== Actions to take ==
**A.** Transcribe the passage about real food in restaurants between "by Sarah Pope" and "boasts 5 stars.", inclusive.
**B.** Pick up the passage about real food in restaurants after its final sentence and carry it forward.

— START Passage given —

Would Any Real Food Still Left in Restaurants Please Stand Up?

by Sarah Pope / Affiliate Links ✔

the all American restaurant

Real Food is continuing its disappearing act from restaurants across America. It doesn’t seem to matter whether the restaurant is a franchise or boasts 5 stars.

At a franchise restaurant like Applebees, Chilis, or Bob Evans, you would expect that cheap, processed food dressed up with a gourmet presentation would reign supreme. Food in these types of restaurants is only a small improvement over fast food in most cases and will make you feel just about as rotten shortly afterward (unless, of course, you already feel so rotten from eating processed food much of the time that you don’t notice).

But a 5 star restaurant?

I recently learned that Bern’s Steakhouse, one of the premier 5 star restaurants in my metro area, uses bouillon cubes (aka MSG cubes) to improve the flavor of its signature french onion soup (source: Bern’s waiter). I was devastated! This was one of the few restaurants I thought I was safe to order soup!

Who cares if Bern’s serves organic baby green salad and grassfed steak sourced locally if you still get a migraine from the MSG laced bowl of soup?  It makes you wonder what other corners are being cut that you don’t know about yet despite all the lip service being paid to high quality.

Earth to Bern’s:   Bouillon cubes are NOT high quality and should NOT be in your french onion soup.

Just sayin’.

I was also disappointed recently when I enjoyed an evening out at one of my favorite restaurants, Boizao, a Brazilian style restaurant also considered very high end for my Mom’s 80th birthday bash.   One of my favorite dishes at Boizao is heart of palm with a special dressing. While serving myself a second helping that evening, the restaurant manager happened by and I took the opportunity to ask if it were possible for me to get the recipe for the heart of palm dressing. He then told me that they buy the dressing from a food supplier and that it came in “big bottles” (translation:  cheap, rancid vegetable oils included).   I was shocked speechless. Even more amazing, the manager didn’t even seem embarrassed by telling me this!

— END Passage given —
— START Extracted entries —

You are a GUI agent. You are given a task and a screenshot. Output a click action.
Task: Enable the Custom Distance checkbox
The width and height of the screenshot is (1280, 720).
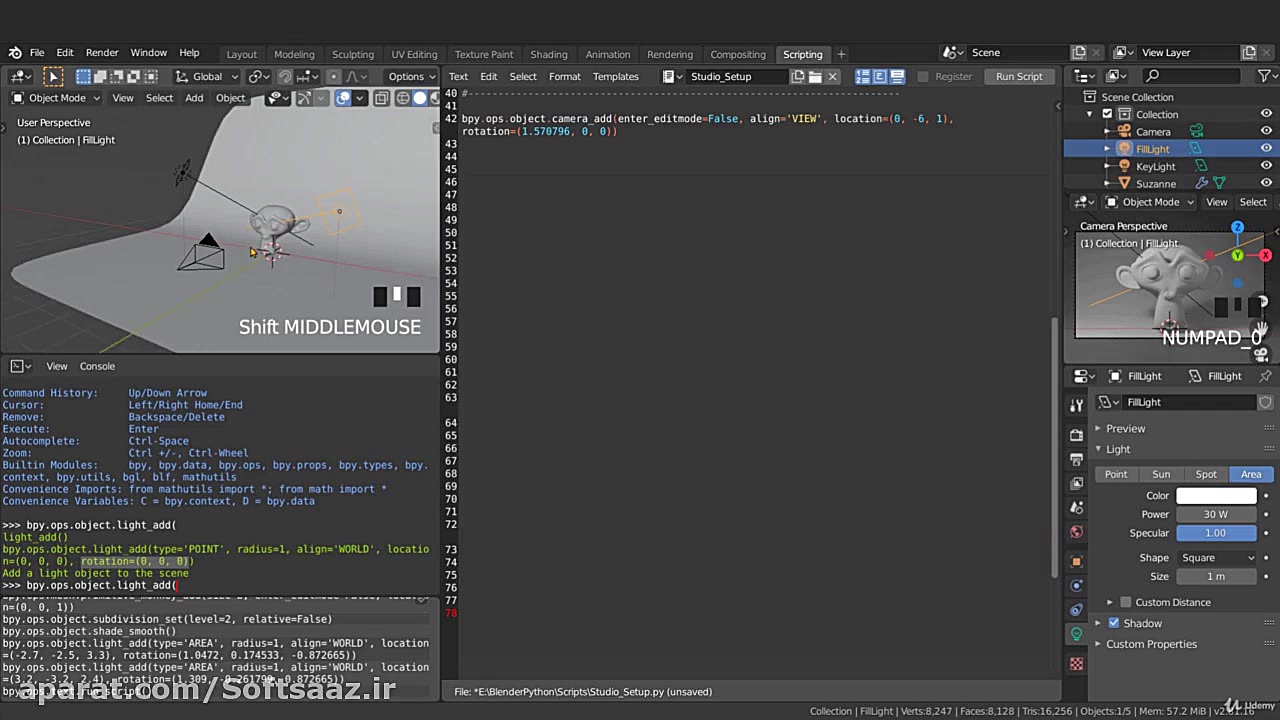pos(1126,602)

— END Extracted entries —
— START Extracted entries —

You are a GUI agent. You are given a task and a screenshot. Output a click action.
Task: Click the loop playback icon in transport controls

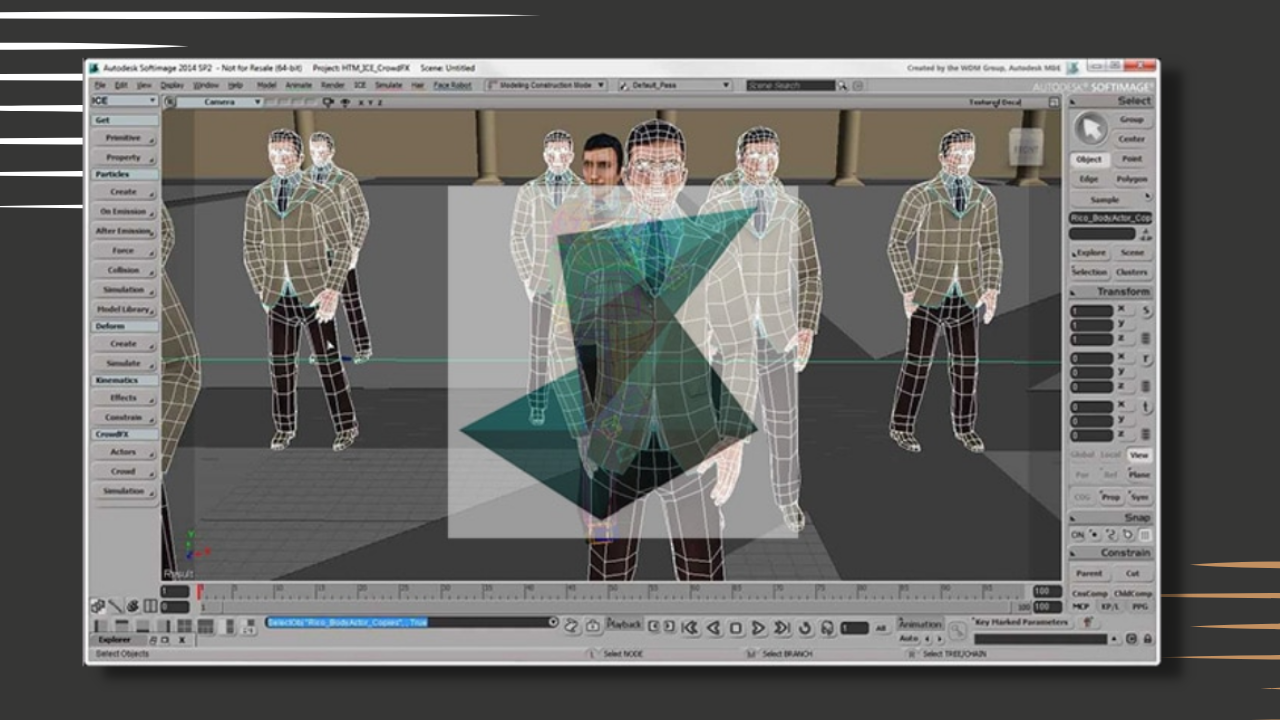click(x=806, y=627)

— END Extracted entries —

== Responses for each task ==
**A.**
by Sarah Pope / Affiliate Links ✔

the all American restaurant

Real Food is continuing its disappearing act from restaurants across America. It doesn’t seem to matter whether the restaurant is a franchise or boasts 5 stars.

**B.**
Didn’t know you were talking to a Real Food blogger, eh buddy?   Oops!   Secret’s out now!

Am I wrong to expect a high end steakhouse to mix up its own dressings fresh with quality ingredients like extra virgin olive oil? Is this too much to ask anymore?

I have reluctantly come to the sad conclusion that pretty much all restaurants have gone to the dogs in America. The only exceptions I come across anymore are tiny little restaurants where the owner is also the chef and simply will not allow these low quality substitutions.

5 star or no stars, the American restaurant dining experience has been relegated to a processed food affair regardless of the size of the tab.   Even if the meat and veggies are decent quality and prepared fresh, little effort is expended on the condiments, dressings, soups, and other extras that round out the meal and make a huge difference to the digestibility and overall nutrition of the experience, not to mention whether you will feel terrible the next day!

Bye Bye Maple Syrup

Another insidious trend taking place is the disappearance of real maple syrup from restaurants serving breakfast.   In a related story, Food Renegade wrote about the disappearance of butter from restaurants in a recent post.

Well, the maple syrup has disappeared too I’m sorry to add!    It used to be when my kids were begging for pancakes when we were traveling, I could at least ask for real butter and maple syrup to cover the bromated, bleached, synthetic vitamin enhanced white flour, garbage pancakes.

Not anymore!   My husband was at a Conference recently at a 5 star resort and when the kids and I joined him for breakfast one morning, I was shocked to discover that only fake, corn syrup sweetened syrup was available with the pancakes or waffles.

You would think that $8 for a plate of pancakes that probably cost the restaurant about 25 cents to make could get you some real maple syrup!    Of course, there was no butter to be found either.

Gotta pay all those property taxes for the golf course view, don’t we?

I saw the disappearance of maple syrup coming a couple of years ago when my family and I were eating at a fantastic little breakfast nook in downtown Sarasota FL.    Upon asking for some maple syrup, I was informed that it would be a $3 additional charge per 1 oz bottle of maple syrup that was provided.   Of course, the high fructose corn syrup sweetened ersatz maple syrup was free.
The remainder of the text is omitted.